Terça-feira, 17 de Outubro de 2017
ISSN 1519-7670 - Ano 19 - nº962

TV EM QUESTãO > ‘CHAVES’

Crítica da releitura do seriado

Por Matheus Lara em 17/09/2013 na edição 764

Não foi sem querer querendo!

Quando a série televisiva humorística Chaves completou 30 anos de exibição no SBT (em 2011), a emissora preparou uma homenagem especial ao programa que durante três décadas foi e continua sendo um dos carros-chefes da grade de programação da rede televisiva de Sílvio Santos. A ideia era fazer uma releitura de “Bilhetes Trocados”, um dos episódios mais icônicos da série mexicana criada por Roberto Gómez Bolaños em 1971. Para isso, a produção do SBT convidou algumas de suas estrelas (apresentadores e apresentadoras, humoristas, atores e atrizes) para dar vida aos personagens de Chaves. No elenco, nomes consagrados da emissora, como Ratinho e Carlos Alberto de Nóbrega, e novas apostas da emissora no humor, como Zé Américo, Lívia Andrade e Marlei Cevado.

O cuidado com a produção foi grande. Já nos primeiros segundos da atração, o locutor dá algumas informações de bastidores. As imagens, gravadas em alta definição, receberam um filtro para que ficassem esteticamente mais parecidas com as imagens originais da década de 80, quando as câmeras e rolos de filme ainda eram utilizados e a qualidade de vídeo, portanto, ficava comprometida. “Nossa intenção não era fazer um programa melhor ou igual ao Chaves”, diz a narração. “O que queremos com este especial é homenagear e agradecer uma série que há trinta anos está no ar e contribui com o sucesso do SBT”.

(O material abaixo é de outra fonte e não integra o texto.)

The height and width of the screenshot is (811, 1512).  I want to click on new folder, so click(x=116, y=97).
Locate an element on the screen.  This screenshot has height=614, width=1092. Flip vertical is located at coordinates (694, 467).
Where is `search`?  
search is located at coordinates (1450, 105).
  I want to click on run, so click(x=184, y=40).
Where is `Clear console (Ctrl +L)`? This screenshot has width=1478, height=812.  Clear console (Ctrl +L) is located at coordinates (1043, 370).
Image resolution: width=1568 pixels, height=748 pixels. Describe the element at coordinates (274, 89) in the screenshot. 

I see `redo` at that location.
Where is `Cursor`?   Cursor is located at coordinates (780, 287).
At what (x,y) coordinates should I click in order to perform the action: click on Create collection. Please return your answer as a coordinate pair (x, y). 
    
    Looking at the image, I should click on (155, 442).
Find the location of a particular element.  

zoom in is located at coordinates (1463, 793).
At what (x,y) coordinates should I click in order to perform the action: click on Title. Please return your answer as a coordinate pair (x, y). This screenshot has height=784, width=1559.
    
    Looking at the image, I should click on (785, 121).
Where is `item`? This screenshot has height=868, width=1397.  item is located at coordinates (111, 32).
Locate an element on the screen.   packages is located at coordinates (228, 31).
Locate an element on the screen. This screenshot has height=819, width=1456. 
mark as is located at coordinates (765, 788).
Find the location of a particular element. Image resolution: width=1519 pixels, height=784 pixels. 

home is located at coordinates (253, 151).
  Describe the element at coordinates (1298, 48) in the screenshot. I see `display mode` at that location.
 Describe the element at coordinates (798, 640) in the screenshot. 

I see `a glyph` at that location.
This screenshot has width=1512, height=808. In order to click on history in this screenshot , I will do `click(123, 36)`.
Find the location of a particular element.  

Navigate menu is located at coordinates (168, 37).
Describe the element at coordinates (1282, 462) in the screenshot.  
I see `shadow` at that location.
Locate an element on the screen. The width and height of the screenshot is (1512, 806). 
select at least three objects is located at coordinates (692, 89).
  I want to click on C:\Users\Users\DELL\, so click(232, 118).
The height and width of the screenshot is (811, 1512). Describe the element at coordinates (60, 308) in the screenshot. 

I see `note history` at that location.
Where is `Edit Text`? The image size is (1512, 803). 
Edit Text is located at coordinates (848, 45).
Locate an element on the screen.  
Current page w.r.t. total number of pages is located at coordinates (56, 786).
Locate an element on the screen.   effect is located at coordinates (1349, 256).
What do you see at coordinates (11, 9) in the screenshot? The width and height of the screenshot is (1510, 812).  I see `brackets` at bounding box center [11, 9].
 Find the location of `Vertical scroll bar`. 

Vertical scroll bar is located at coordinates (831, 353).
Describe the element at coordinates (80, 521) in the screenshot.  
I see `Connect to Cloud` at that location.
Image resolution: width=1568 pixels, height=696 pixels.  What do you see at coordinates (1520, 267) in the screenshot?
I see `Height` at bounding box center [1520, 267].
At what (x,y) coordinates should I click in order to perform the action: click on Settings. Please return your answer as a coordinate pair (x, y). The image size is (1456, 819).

Dado o recado, o programa tem início e a clássica abertura do seriado mexicano vem com as devidas alterações de créditos e imagens do elenco. O jingle, que se tornou um hino para os fãs da série original, “Lá vem o Chaves, Chaves, Chaves/ Todos atentos olhando pra tevê”, foi substituído por uma canção igualmente grudenta, que comprova o caráter de homenagem e agradecimento referido pela narração: “Ele é o Chaves, Chaves, Chaves/ Nos 30 anos do SBT”.

Uma releitura se impõe

Antes de pensarmos nos quesitos técnicos da produção do SBT, podemos aproveitar a posição de quem observa a releitura dois anos depois dela ter sido feita e lembramos o que aconteceu depois da exibição do especial no dia 19 de setembro de 2011. Após a transmissão do que a mídia chamou de “Chaves brasileiro”, o especial foi para o YouTube e se tornou um viral nas redes sociais quase instantaneamente. A quixotesca solução para a falta de altura de Carlos Alberto de Nóbrega, ao interpretar o verticalmente favorecido personagem Professor Girafales no especial, foi motivo de piada na rede, ainda que a brincadeira tenha sido proposital.

Para ganhar pelo menos trinta centímetros a mais de altura, o apresentador do programa A Praça É Nossa atuou em cima de um banquinho, de modo que em toda cena que ele aparecia, a câmera passava de um plano aberto para um plano mais fechado, cortando a canela dos atores e atrizes em cena. Alguns fãs exaltados viram o especial como uma afronta, ou, como no web-jargão da época, uma “vergonha alheia”. Rebeldia à parte (pois Rebelde só voltaria para a grade do SBT em 2013), a audiência do Chaves brasileiro no YouTube fez dele uma febre nas semanas seguintes e isso parece ter sido providencial para aquele fim de ano.

Com a chegada de dezembro, o SBT anunciou mais dois episódios especiais da versão brasileira de Chaves: uma especial de Natal e outra especial de Ano Novo. E aí a figura muda. Estamos falando, portanto, de uma aposta de produção televisiva da emissora, e não somente uma homenagem quase despretensiosa. Se antes a intenção do SBT era que a opinião pública visse a versão brasileira de Chaves com olhos pouco exigentes, mais saudosistas, por se tratar apenas de uma sincera homenagem, agora aquilo se mostrara um negócio sério, um investimento. E como investimentos em televisão são caros e o sucesso está intimamente ligado à suposição de qualidade, uma releitura precisa se impor por si só, e não por justificativas evasivas.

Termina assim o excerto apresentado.